In the absence of credible alternative diagnoses, the courts should eschew PTSD and introduce a much more loosely defined category of post-traumatic disorders (PTDs) for victims of trauma that not only admits the richness and diversity of individual psychopathology, but allows a credible evaluation of the full impact of trauma on a victim, based upon objective, verifiable measures of psychological and social functioning before and after a traumatic event, and importantly, agreement by claimants and defendants in legal cases on the extent of change suffered by an individual following a trauma, outside the courtroom, sparing victims the possibility of re-traumatisation in the witness box.

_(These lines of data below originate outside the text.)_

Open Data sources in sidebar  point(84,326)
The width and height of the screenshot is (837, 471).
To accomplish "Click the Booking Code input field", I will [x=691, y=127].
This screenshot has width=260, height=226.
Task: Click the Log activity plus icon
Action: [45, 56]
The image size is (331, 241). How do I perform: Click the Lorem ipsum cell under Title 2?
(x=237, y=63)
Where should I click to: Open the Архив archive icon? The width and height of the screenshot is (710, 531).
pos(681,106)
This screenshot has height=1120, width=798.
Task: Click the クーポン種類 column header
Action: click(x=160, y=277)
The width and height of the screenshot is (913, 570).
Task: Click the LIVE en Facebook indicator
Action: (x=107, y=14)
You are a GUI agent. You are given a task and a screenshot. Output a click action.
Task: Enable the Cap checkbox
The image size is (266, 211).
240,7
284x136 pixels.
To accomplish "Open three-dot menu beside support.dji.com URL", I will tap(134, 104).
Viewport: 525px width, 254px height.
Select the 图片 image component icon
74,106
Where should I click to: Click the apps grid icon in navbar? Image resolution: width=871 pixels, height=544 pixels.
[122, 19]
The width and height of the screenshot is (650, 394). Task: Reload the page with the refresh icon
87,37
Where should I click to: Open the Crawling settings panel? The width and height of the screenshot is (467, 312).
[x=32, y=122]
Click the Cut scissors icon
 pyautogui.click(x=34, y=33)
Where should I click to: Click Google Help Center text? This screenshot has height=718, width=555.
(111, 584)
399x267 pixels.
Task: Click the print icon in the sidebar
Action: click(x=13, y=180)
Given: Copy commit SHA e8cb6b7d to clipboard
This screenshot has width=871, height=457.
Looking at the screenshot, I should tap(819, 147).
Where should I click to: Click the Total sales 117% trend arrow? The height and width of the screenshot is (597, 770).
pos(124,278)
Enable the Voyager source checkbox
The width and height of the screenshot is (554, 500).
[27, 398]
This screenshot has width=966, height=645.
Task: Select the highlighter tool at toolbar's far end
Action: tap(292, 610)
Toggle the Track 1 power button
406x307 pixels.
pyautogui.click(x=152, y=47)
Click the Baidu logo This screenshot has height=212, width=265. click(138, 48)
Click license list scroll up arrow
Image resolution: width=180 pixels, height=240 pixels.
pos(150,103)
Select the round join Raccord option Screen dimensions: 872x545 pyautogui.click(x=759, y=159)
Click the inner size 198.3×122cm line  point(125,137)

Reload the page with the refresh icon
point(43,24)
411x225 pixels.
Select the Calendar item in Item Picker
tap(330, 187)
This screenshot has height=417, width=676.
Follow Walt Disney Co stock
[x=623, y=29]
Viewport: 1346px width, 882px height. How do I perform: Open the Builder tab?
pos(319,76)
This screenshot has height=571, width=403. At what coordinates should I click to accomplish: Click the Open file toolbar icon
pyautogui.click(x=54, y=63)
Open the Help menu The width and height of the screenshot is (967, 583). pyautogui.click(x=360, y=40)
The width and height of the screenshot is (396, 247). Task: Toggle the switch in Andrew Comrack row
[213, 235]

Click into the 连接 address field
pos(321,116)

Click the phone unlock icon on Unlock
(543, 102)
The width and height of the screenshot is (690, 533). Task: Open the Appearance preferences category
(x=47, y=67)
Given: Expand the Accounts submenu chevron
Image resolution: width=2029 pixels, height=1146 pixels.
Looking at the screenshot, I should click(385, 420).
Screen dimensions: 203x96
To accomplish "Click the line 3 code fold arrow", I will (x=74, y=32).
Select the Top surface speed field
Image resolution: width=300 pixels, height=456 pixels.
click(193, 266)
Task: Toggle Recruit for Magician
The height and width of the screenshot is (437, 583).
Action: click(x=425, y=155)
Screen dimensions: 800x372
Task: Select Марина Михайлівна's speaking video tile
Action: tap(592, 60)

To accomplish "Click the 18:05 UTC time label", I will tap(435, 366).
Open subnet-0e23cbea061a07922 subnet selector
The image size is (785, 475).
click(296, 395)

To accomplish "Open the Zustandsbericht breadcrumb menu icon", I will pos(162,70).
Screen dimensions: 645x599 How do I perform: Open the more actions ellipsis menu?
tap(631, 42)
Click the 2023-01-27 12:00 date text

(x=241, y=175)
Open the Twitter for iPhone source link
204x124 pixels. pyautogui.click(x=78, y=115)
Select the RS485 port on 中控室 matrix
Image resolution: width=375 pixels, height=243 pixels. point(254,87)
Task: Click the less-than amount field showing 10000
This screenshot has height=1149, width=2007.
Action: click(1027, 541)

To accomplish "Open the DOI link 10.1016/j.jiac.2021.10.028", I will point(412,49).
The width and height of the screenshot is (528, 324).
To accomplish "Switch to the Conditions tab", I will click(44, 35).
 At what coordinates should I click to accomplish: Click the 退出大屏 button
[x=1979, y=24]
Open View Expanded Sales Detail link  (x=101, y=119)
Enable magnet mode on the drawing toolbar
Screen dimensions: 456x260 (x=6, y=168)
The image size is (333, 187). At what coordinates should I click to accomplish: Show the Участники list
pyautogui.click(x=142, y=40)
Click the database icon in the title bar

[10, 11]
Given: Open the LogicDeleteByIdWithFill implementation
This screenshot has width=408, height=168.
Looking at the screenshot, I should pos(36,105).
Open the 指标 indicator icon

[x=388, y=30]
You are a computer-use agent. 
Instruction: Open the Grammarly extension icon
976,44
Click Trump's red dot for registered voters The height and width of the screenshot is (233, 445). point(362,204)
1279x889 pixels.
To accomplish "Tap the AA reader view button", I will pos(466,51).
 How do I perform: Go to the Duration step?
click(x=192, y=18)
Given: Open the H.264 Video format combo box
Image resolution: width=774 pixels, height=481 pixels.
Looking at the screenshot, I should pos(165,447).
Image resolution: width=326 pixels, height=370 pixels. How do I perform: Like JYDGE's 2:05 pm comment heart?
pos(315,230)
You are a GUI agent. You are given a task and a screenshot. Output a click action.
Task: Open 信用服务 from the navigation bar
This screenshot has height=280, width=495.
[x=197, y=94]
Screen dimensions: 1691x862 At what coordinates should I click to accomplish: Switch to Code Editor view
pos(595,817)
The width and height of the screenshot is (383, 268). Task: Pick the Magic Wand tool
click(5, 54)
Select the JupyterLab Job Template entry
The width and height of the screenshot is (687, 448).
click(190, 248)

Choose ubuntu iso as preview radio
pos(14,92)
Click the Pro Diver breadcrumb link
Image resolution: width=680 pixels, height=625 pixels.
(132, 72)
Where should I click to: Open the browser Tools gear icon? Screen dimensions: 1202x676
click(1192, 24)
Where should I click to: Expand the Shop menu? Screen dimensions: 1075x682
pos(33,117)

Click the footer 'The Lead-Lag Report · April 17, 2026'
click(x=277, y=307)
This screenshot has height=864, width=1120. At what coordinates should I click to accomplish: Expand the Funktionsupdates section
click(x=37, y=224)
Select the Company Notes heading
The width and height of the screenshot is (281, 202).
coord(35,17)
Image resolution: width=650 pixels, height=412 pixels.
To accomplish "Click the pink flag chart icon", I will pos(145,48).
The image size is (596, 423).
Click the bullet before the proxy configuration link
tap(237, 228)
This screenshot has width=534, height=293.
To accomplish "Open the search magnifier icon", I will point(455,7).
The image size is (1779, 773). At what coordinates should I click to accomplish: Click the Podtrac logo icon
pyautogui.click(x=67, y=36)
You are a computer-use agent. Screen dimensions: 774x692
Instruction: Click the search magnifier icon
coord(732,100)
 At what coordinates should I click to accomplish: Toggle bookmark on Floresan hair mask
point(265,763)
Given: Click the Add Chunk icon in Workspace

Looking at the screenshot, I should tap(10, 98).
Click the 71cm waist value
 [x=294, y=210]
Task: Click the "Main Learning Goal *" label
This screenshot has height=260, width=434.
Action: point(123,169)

Such a formulation-based approach is not without its problems; not least the possibility of cross-examination merely moving from a disputed diagnosis of whether or not the plaintiff has PTSD or not, to unpicking aspects of the formulation instead. However, this would at least allow the possibility of admitting objective, and verifiable social and behavioural criteria, independent of a plaintiff's subjective account of events as well as giving a fuller picture of the impact of traumatic events on the patient's well-being, and consequent change to behaviours and social life. The severity of PTSD symptoms may be dissonant from their impact on illness behaviour and this dimension, currently overlooked, should be taken into account by the courts.
A trauma narrative is far more helpful than an ICD or DSM diagnosis in helping establish quantum. 8 This is similar to the trend in UK Coronial Courts where a narrative cause of death is increasingly employed instead of, or alongside, a categorical conclusion. 9 An agreed view on both sides of the courtroom and before any formal hearing, regarding the victim's condition before and after traumatic events, and most importantly, the extent of any enduring, objectively verifiable change in mental state, personality or social circumstance, including impact on family and loved ones, should determine quantum, without recourse to any specific psychiatric diagnosis. 10
In conclusion, PTSD remains the ‘gold standard’ of trauma diagnoses, especially in the courts, bringing both legitimacy and credibility to individual suffering. 11 However, an ICD-10 (F43.1 PTSD) diagnosis leaves little ‘wiggle-room’ for manoeuvre and is unforgiving of anyone not fitting its strict diagnostic criteria. 12 Within the trauma arena, opinion is divided regarding the classification of PTSD as to whether this should remain unchanged, the criteria narrowed or broadened, or whether new diagnostic categories should be introduced. 13 The important point is that reactions to traumatic events are subject to great individual variation and go well beyond the boundaries of the narrowly defined criteria of PTSD. At present, the diagnostic alternatives are inadequate. By adopting a narrative approach we would not only acknowledge the heterogeneity, complexity and full impact of traumatic events on an individual, but spare already traumatised victims indignity, humiliation and re-traumatisation in the courtroom.